Tendon regeneration is still a great challenge due to its avascular structure and low self-renewal capability. The nitric oxide (NO) therapy emerges as a promising treatment for inducing the regeneration of injured tendon by angiogenesis. Here, in this study, a system that NO-loaded metal–organic frameworks (MOFs) encapsulated in polycaprolactone (PCL)/gelatin (Gel) aligned coaxial scaffolds (NMPGA) is designed and prepared for tendon repair. In this system, NO is able to be released in vitro at a slow and stable average speed of 1.67 nM h⁻¹ as long as 15 d without a burst release stage in the initial 48 h. Furthermore, NMPGA can not only improve the tubular formation capability of endothelial cells in vitro but also obviously increase the blood perfusion near the injured tendon in vivo, leading to accelerating the maturity of collagen and recovery of biomechanical strength of the regenerated tendon tissue. As a NO-loaded MOFs therapeutic system, NMPGA can promote tendon regeneration in a shorter healing period with better biomechanical properties in comparison with control group by angiogenesis. Therefore, this study not only provides a promising scaffold for tendon regeneration, but also paves a new way to develop a NO-based therapy for biomedical application in the future.
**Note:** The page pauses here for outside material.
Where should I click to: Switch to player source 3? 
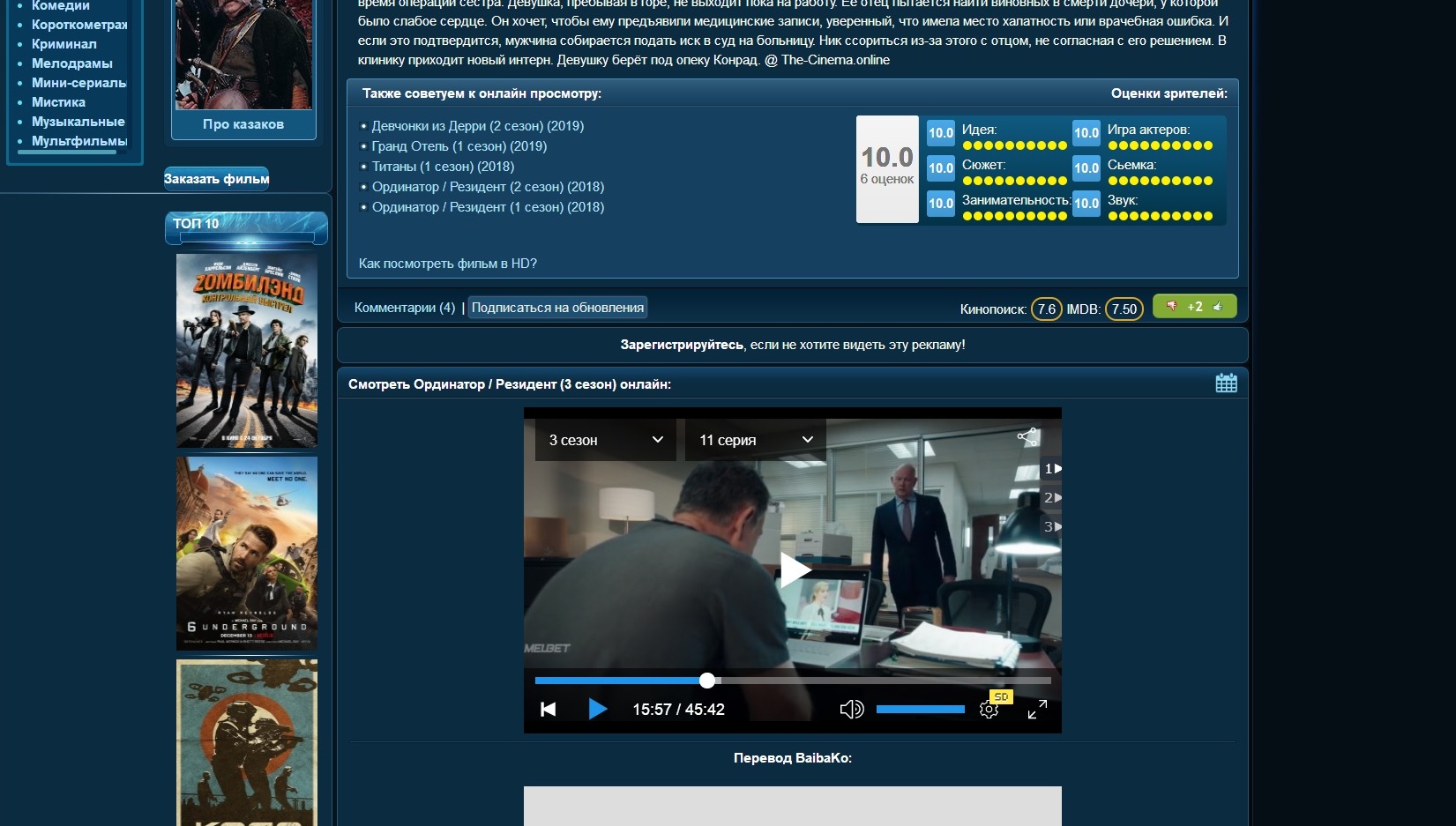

由于其无血管结构和低自我更新能力，肌腱再生仍然是一个巨大的挑战。一氧化氮 (NO) 疗法作为一种有前途的治疗方法出现，可通过血管生成来诱导受伤肌腱的再生。在这里，在本研究中，设计并准备了一种系统，该系统将 NO 负载的金属有机框架 (MOF) 封装在聚己内酯 (PCL)/明胶 (Gel) 对齐的同轴支架 (NMPGA) 中，用于肌腱修复。^{在该系统中，NO 能够以 1.67 nM h -1}的缓慢而稳定的平均速度在体外释放只要 15 d 在最初的 48 h 内没有爆发释放阶段。此外，NMPGA不仅可以提高体外内皮细胞的管状形成能力，而且可以明显增加体内损伤肌腱附近的血液灌注，从而加速胶原蛋白的成熟和再生肌腱组织的生物力学强度的恢复。作为一种NO负载的MOFs治疗系统，与对照组相比，NMPGA通过血管生成可以在较短的愈合期内促进肌腱再生，具有更好的生物力学性能。因此，本研究不仅为肌腱再生提供了一个有前途的支架，而且为未来开发基于 NO 的生物医学应用疗法铺平了新的道路。